A Anistia Internacional urge que as autoridades israelenses instruam suas forças de segurança a refrearem-se de recorrer à força letal, incluindo o uso de munições reais e balas revestidas a borracha a não ser que tal se demonstre necessário para protegerem as suas vidas. As forças de segurança também devem respeitar o direito dos palestinos a manifestarem-se pacificamente.
Para a organização é fundamental que os Estados Unidos, a União Europeia e o resto da comunidade internacional suspendam todas as vendas de munições, armas e outro equipamento bélico a Israel. “Sem pressão da comunidade internacional, dificilmente a situação mudará em breve”, avalia Philip Luther.
“Já foi derramado muito sangue de civis. Este longo padrão de abusos tem de ser quebrado. Se as autoridades israelenses querem provar ao mundo que assumem o compromisso com os princípios democráticos e de direitos humanos, as mortes ilegítimas e o uso excessivo de força têm de acabar já”, afirma.
Uma criança morta por se manifestar
Na Cisjordânia, as consequências trágicas da política israelense de repressão dos protestos palestinos tornaram-se uma história familiar.
Samir Awad, de 16 anos e oriundo de Bodrus, perto de Ramallah, foi morto a tiros junto à escola que frequentava em janeiro de 2013: estava com amigos tentando organizar um protesto contra o muro que separa a Cisjordânia de Israel e atravessa ao meio a sua aldeia.

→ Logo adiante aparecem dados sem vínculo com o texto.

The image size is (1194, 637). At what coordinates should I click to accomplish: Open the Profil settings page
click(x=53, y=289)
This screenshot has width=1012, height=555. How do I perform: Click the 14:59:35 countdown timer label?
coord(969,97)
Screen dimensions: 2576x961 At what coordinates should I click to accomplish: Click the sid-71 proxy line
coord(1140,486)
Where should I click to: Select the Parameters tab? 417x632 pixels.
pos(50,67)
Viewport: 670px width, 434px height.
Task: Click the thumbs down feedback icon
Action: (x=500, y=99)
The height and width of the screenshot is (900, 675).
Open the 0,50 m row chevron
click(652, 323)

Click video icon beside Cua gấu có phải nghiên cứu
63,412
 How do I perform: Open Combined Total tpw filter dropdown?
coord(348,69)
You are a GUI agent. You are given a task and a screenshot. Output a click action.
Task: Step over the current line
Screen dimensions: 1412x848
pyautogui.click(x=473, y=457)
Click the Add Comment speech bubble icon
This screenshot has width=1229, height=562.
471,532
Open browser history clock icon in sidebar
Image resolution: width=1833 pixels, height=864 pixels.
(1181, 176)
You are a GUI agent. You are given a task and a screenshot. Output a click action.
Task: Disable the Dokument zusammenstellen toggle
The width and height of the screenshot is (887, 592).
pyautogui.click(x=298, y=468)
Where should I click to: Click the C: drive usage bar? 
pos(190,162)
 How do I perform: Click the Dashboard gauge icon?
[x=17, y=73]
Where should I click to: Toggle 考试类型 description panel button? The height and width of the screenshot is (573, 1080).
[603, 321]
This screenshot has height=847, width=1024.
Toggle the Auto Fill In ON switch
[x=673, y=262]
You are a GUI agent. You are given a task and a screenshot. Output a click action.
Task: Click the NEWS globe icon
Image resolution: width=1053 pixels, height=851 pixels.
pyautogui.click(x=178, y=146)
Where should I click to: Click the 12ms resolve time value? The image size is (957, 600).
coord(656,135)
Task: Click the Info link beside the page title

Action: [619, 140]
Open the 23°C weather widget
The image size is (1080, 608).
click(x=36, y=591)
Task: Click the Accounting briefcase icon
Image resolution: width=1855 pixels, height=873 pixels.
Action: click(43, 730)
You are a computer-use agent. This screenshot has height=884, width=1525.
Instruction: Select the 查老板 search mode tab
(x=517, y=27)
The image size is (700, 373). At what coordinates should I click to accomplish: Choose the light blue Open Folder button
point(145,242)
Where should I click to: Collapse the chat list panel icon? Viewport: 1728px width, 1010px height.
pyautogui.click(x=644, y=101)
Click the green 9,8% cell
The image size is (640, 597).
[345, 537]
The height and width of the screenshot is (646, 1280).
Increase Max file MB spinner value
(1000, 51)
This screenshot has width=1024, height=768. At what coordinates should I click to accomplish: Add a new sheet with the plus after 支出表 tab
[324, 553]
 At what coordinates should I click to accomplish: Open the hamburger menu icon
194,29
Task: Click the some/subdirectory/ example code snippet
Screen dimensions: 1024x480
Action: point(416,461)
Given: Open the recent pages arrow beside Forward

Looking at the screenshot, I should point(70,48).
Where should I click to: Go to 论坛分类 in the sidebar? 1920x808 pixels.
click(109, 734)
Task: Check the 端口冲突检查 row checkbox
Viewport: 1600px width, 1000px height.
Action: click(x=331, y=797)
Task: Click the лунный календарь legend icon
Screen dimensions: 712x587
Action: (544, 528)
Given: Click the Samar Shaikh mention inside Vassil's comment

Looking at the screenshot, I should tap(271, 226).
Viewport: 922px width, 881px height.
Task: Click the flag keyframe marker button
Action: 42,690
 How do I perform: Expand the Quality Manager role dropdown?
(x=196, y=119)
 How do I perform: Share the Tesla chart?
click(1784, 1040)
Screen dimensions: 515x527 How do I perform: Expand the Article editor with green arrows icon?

Foi atingido por três tiros na nuca, numa perna e num ombro, enquanto fugia dos soldados isarelenses que tinham cercado o seu grupo. Testemunhas declararam que o rapaz foi alvejado quando tentava fugir do local.
Um dos seus amigos, Malik Murar, também de 16 anos, e que assistiu à morte de Samir, contou à Anistia Internacional: “O primeiro tiro atingiu-o na perna, e ele conseguiu continuar a correr… mas quão longe consegue uma criança correr ferida? Eles podiam tê-lo apanhado e detido. Em vez disso dispararam contra ele pelas costas com munições reais”.
A Anistia Internacional entende que a morte de Samir Awad constitui uma execução extrajudicial ou um assassinato intencional, atos considerados crimes de guerra pelas leis internacionais. “É difícil acreditar que uma criança desarmada possa ser considerada um perigo iminente para um soldado bem equipado. As forças israelenses aparecem aqui, e em outros casos, como tendo disparado irresponsavelmente à mínima aparência de ameaça”, avança Philip Luther.
De acordo com a legislação internacional, a polícia e soldados têm de se comportar sempre com contenção e jamais recorrerem arbitrariamente à força. As forças de segurança podem apenas recorrer a força letal quando se encontram em perigo de vida iminente ou outros sofrem esse risco. Israel tem recusado persistentemente tornar públicas as normas e regulamentos relativos ao uso de força pelo exército e polícia nos Territórios Palestinos Ocupados.